:: Stored data entries ::

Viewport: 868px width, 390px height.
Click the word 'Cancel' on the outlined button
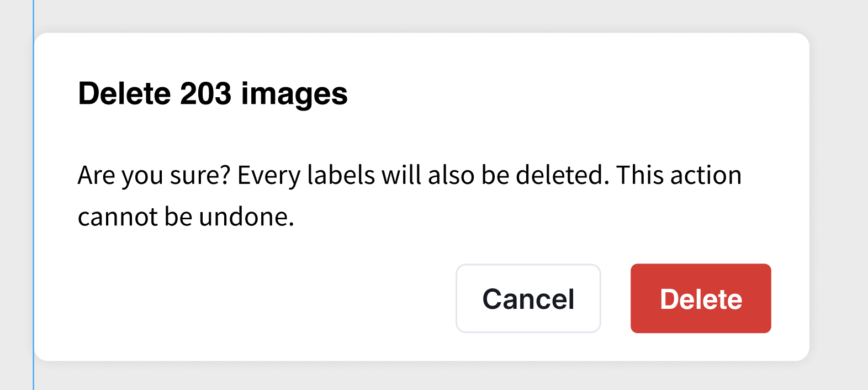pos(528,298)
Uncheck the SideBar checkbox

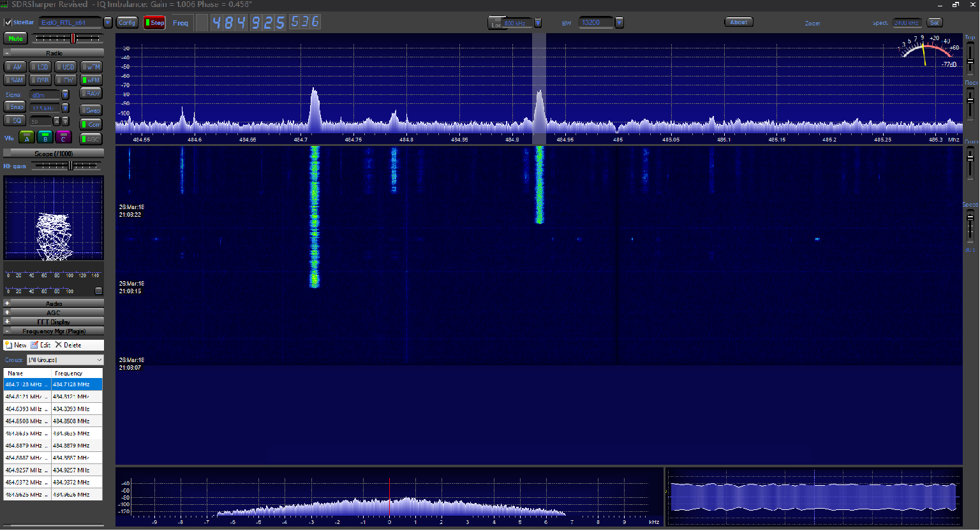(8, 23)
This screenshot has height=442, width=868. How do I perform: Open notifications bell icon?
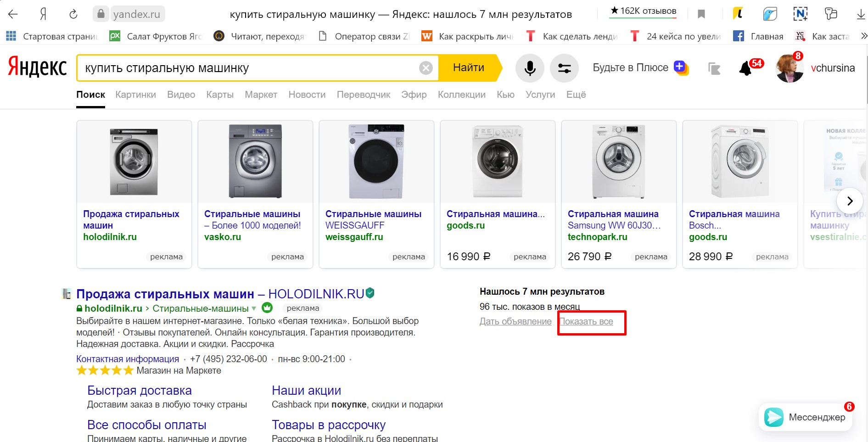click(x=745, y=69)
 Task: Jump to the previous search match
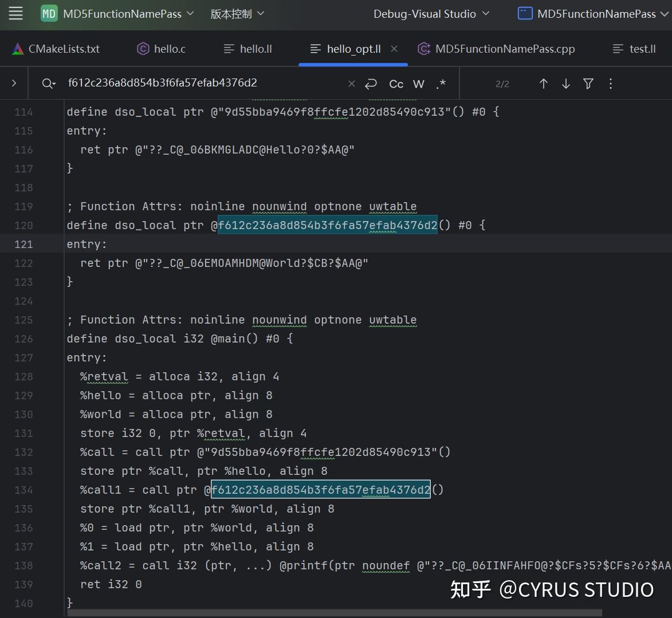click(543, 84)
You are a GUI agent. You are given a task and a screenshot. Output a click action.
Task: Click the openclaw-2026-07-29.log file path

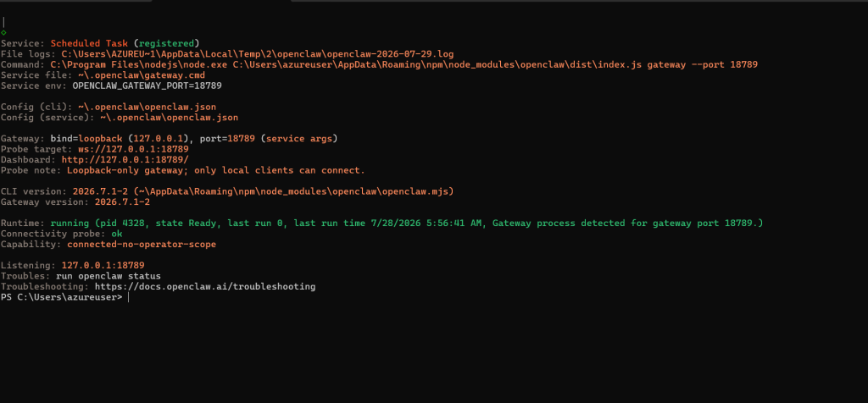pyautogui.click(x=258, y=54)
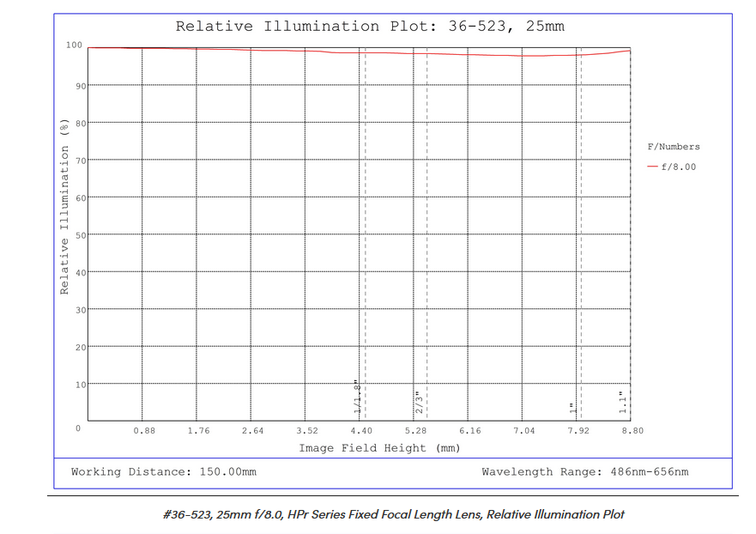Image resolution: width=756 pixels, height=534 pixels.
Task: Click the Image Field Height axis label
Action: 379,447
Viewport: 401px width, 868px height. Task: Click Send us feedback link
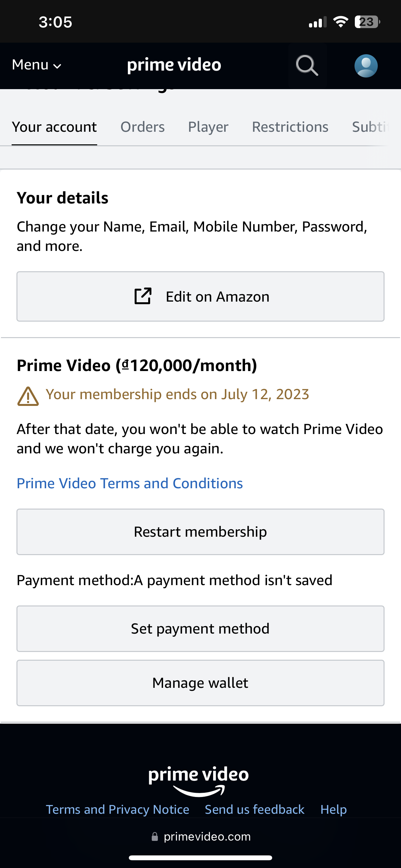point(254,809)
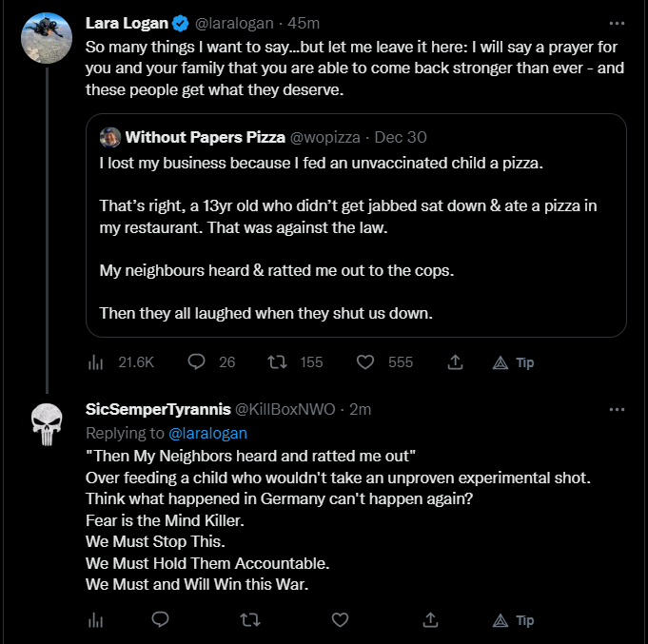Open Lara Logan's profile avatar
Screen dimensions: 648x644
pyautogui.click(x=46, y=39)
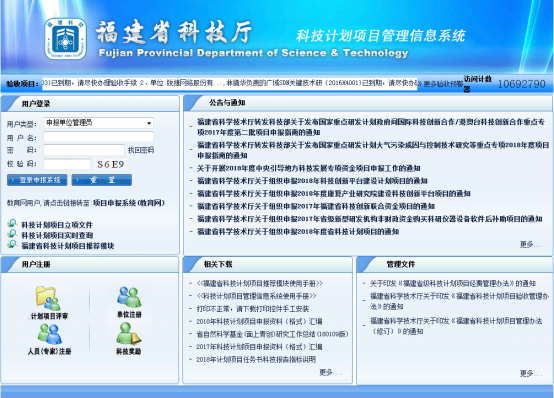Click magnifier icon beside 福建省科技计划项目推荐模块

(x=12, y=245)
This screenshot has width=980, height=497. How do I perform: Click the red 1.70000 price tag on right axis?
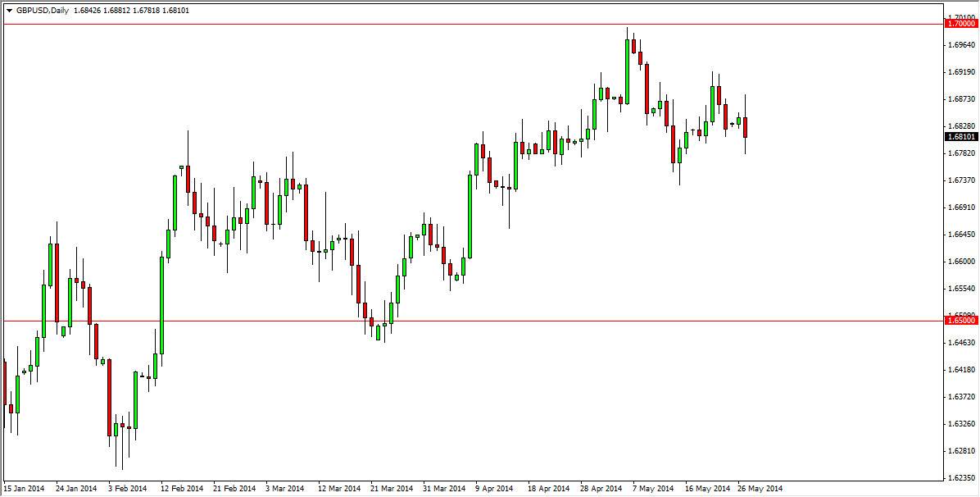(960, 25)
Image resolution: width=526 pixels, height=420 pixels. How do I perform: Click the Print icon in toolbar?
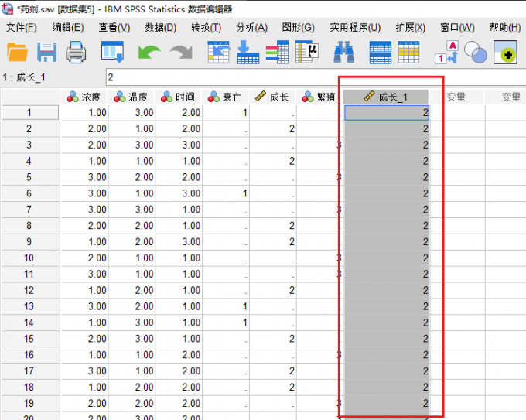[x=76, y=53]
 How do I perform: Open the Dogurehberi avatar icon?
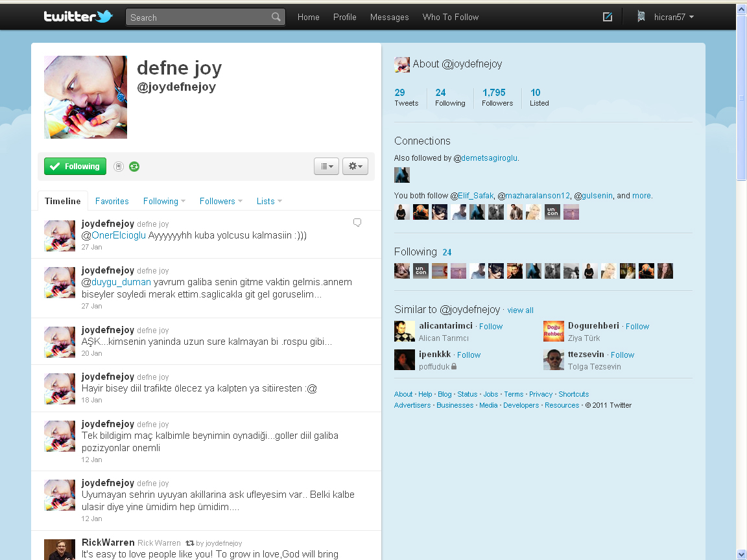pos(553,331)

:: WORK INSTRUCTION ::
Each line from the one containing "Click the word" through the last line of the entries above is to be extracted exactly. Pictures are not part of the copy.

:: SOLUTION ::
Click the word 'Cancel' on the outlined button
pos(528,298)
Uncheck the SideBar checkbox

(8, 23)
This screenshot has height=442, width=868. How do I perform: Open notifications bell icon?
click(x=745, y=69)
 Task: Jump to the previous search match
click(543, 84)
You are a GUI agent. You are given a task and a screenshot. Output a click action.
Task: Click the openclaw-2026-07-29.log file path

pyautogui.click(x=258, y=54)
Image resolution: width=756 pixels, height=534 pixels.
Task: Click the Image Field Height axis label
Action: 379,447
Viewport: 401px width, 868px height. Task: Click Send us feedback link
point(254,809)
Open Lara Logan's profile avatar
Screen dimensions: 648x644
pyautogui.click(x=46, y=39)
Click magnifier icon beside 福建省科技计划项目推荐模块

(x=12, y=245)
This screenshot has width=980, height=497. How do I perform: Click the red 1.70000 price tag on right axis?
(960, 25)
Image resolution: width=526 pixels, height=420 pixels. How do I perform: Click the Print icon in toolbar?
[x=76, y=53]
 How do I perform: Open the Dogurehberi avatar icon?
pos(553,331)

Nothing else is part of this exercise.